Allí donde los verdes son variados e intensos, los mares furiosos algunas veces y otras tan pacíficos que son como el cielo azul, allí donde la tierra tiene antojos, perversamente montañosa algunas veces, suave y generosa otras, escarpada y escabrosa cuando quiere, fértil siempre; donde el sol se esconde enamorando la mirada o encogiendo el corazón. Aquí estoy gustosamente atrapado y describo el reflejo de mis profundas intenciones... Desde Galicia, mi esquina verde.
Nadie me preguntó, no tuve opción… era eso o nada… y nada era nada, cenizas y olvido.
Me tocará envejecer, perderme en los rincones de mi memoria recurrentemente. Olvidarme de los caminos que me habrán traído a esta colección de canas, de carnes flácidas, de dolores y achaques nuevos y conocidos, me tocó pensar que la vida apenas son dos días y puede que llueva …
Si vuelvo la mirada atrás encuentro que las huellas de mis pasos las ha borrado la marea y el viento y mi ignorancia… mi ignorancia también. Si pudiera volver atrás solía decir… si pudiera volver atrás con lo que sé ahora… para qué engañarme, volvería a repetir cada acierto y cada error una y mil veces… La vida para vivirla, es para vivirla… es una constante puesta en escena sin ensayos; un maravilloso salto al vacío sin alas ni red… un paseo por la jungla sin GPS…
Nadie te cuenta cuando dejas de ser lo que crees que eres para convertirte en eso que en realidad te define como el estrafalario, incoherente y anacrónico personaje que mira con curiosidad las esquinas conocidas, que adora la belleza que ya no es para él o intenta entender cómo era posible vivir sin estar atados a tantas máquinas con voz y pantalla…
Me tocará explicar a quien quiera escuchar que dentro de mí late la ilusión, el deseo, mil ideas y una ideología persistente y sólida… y, si cabe, contar dónde me he encontrado todo esto y cómo hago para alimentar el fuego.

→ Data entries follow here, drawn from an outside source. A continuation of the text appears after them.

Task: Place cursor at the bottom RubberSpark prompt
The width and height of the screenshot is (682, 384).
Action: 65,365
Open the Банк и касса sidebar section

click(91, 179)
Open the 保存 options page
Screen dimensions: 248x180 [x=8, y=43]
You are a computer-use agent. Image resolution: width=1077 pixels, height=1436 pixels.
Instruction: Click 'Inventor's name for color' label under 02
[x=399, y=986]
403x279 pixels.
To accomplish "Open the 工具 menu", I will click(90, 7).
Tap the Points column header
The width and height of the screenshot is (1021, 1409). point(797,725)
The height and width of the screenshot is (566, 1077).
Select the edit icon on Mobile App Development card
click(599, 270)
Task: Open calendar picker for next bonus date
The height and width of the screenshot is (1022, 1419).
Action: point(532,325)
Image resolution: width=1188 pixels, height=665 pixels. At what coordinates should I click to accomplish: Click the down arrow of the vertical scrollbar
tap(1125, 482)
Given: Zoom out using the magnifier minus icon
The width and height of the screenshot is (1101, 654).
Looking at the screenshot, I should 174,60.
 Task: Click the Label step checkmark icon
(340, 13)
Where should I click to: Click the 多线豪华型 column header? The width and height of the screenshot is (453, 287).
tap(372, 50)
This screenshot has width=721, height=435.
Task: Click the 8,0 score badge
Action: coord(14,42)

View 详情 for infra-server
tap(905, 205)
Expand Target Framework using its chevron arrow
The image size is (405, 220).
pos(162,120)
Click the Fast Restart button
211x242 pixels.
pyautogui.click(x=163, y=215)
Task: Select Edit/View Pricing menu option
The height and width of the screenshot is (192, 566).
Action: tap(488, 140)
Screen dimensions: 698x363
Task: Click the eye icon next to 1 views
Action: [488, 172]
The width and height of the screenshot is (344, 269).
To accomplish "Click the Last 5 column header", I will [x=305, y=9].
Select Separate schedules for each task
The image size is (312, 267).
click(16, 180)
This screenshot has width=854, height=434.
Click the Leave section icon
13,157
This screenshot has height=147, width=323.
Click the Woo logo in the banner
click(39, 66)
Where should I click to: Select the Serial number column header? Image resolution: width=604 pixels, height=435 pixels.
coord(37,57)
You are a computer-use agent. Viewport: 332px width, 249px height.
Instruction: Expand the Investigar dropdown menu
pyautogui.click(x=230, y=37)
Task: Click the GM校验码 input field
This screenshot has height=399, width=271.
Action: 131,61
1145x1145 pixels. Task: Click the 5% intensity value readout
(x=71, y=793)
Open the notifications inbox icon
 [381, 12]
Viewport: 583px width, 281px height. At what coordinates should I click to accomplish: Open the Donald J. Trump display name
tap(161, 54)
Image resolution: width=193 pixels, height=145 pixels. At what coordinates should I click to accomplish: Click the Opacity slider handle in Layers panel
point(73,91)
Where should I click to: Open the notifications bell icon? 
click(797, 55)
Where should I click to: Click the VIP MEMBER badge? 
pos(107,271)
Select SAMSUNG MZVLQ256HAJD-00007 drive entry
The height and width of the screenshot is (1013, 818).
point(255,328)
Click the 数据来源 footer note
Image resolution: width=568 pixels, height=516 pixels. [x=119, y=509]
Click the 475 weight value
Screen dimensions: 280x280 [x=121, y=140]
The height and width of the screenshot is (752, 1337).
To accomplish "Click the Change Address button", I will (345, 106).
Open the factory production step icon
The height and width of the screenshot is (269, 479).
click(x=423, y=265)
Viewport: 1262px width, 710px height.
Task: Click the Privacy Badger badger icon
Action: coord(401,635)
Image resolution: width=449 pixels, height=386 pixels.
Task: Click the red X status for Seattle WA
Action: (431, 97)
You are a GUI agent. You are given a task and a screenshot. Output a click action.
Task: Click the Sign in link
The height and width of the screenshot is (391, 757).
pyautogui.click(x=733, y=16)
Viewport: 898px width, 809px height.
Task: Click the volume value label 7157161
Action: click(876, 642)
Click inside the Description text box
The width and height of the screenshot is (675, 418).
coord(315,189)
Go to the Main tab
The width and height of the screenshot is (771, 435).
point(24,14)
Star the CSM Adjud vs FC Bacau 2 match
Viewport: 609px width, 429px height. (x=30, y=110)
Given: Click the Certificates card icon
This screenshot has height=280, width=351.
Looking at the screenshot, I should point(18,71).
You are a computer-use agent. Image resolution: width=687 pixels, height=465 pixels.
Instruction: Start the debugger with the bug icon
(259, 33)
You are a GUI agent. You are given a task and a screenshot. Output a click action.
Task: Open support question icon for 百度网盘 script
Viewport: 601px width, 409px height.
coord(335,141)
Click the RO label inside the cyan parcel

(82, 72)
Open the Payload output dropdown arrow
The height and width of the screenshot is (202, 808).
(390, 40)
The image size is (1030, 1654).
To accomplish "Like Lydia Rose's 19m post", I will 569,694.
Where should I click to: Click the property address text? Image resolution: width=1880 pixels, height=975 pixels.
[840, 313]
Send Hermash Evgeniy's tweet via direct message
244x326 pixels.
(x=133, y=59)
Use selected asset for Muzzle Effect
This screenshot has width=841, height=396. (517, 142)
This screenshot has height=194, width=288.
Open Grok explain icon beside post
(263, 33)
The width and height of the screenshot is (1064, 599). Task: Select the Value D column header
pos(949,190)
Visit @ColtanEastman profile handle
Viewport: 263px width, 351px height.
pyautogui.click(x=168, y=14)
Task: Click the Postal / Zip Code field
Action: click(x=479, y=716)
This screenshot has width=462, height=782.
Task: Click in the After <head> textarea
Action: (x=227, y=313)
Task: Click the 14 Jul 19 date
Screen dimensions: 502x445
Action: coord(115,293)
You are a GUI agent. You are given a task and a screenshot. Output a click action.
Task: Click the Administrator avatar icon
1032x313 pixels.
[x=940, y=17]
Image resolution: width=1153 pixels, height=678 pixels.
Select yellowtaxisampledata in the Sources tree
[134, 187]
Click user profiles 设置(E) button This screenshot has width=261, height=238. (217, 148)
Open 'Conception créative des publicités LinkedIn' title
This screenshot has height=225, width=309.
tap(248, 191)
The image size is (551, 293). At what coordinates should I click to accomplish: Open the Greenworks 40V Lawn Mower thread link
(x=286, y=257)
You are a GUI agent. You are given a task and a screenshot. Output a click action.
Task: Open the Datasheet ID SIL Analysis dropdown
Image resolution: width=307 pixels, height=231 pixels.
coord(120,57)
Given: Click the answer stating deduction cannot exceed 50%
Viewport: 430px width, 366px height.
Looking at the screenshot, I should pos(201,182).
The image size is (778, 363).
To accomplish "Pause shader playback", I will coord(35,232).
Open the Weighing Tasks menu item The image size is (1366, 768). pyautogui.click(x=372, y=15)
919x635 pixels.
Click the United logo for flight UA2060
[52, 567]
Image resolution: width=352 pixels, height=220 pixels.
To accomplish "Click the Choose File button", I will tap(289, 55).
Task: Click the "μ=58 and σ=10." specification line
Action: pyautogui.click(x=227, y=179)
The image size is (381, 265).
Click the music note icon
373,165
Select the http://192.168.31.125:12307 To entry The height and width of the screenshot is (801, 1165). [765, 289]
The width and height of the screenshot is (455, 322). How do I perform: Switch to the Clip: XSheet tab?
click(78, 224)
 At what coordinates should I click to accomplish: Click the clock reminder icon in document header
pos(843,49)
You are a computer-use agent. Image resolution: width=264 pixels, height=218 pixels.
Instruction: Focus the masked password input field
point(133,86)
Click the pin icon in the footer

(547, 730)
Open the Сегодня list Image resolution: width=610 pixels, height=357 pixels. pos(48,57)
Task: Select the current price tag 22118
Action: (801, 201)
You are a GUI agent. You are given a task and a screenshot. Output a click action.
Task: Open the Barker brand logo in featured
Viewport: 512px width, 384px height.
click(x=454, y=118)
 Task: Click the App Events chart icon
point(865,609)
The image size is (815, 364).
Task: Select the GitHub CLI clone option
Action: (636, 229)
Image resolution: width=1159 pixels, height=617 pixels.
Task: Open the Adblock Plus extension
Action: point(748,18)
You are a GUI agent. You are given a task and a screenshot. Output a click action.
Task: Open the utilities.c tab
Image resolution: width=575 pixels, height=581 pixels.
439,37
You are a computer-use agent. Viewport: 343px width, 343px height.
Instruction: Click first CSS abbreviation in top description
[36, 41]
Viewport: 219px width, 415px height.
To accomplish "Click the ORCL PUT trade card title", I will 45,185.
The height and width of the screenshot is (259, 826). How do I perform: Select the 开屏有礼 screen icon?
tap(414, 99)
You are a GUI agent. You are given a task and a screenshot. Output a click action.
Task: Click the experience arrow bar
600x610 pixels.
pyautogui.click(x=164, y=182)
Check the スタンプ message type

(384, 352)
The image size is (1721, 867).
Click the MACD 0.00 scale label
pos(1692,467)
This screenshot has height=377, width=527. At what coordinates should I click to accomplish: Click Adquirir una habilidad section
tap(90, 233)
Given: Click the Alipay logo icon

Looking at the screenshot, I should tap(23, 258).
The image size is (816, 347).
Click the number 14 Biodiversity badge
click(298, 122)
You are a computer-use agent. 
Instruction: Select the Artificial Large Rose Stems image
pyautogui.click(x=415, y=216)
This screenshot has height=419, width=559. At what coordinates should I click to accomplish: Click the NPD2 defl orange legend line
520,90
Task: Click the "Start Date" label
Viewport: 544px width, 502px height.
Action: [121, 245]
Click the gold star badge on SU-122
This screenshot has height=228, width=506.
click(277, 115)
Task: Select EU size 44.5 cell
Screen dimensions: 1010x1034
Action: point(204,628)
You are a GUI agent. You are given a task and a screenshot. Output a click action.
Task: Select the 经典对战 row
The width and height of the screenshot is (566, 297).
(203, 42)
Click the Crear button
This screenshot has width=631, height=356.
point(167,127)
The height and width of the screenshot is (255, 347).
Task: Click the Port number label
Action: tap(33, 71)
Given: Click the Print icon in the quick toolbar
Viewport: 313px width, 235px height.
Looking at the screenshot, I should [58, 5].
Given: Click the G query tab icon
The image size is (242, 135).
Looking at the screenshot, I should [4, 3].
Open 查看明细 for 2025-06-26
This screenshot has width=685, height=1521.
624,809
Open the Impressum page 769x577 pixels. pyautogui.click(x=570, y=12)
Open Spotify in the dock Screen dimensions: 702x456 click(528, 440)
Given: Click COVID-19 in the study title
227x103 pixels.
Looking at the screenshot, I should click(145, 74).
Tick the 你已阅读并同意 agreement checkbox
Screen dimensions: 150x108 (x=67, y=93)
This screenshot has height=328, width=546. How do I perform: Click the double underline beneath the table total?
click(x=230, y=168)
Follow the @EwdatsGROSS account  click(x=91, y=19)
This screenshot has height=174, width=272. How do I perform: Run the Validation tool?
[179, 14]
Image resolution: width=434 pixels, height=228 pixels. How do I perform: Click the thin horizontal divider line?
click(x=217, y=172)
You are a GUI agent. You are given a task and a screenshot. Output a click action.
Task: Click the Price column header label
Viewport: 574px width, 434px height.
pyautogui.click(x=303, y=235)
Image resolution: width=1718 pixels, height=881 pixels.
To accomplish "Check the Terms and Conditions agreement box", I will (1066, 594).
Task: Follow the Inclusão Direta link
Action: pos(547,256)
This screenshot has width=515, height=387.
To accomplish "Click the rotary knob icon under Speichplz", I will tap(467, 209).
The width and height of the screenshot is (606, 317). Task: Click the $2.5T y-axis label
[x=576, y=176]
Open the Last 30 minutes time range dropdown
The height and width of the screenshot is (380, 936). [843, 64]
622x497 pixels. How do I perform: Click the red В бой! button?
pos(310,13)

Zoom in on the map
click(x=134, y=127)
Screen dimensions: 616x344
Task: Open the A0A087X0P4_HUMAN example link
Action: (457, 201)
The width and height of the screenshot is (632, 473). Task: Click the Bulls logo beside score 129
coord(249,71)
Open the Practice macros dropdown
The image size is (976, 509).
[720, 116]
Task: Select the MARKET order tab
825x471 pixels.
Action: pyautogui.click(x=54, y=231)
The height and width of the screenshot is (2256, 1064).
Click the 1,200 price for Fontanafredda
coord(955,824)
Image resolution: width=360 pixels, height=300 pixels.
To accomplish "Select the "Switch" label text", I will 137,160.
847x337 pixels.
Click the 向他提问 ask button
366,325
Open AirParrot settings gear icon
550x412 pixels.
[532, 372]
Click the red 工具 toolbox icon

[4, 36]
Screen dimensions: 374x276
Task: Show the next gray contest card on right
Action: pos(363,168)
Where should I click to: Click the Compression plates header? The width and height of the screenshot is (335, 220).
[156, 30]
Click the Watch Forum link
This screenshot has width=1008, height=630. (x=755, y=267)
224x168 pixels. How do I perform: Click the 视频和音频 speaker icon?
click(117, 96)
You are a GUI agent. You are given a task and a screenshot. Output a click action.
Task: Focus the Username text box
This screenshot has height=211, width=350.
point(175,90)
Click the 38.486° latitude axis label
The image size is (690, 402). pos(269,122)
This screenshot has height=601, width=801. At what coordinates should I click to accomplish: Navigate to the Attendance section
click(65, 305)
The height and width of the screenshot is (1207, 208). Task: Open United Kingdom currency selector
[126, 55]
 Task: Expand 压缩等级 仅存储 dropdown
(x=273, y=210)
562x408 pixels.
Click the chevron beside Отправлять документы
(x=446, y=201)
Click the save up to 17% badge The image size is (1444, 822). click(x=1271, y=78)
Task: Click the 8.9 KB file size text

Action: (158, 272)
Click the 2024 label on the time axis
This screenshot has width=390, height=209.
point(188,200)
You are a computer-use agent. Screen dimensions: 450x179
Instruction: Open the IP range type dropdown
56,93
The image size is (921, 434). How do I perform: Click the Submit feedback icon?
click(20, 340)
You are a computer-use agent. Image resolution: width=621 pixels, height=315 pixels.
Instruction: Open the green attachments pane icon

Me tocará envejecer, como lo ha hecho esa casa olvidada bajo las hiedras… seré una colección de espacios ocupados por heridas inocentes y también culposas… tendré goteras y muchos parches y mis puertas y ventanas siempre estarán abiertas… nada será mío. Envejeceré regalándolo todo, vaciando de tesoros y miserias mis esquinas… seré tal vez una casa abandonada… solo tal vez.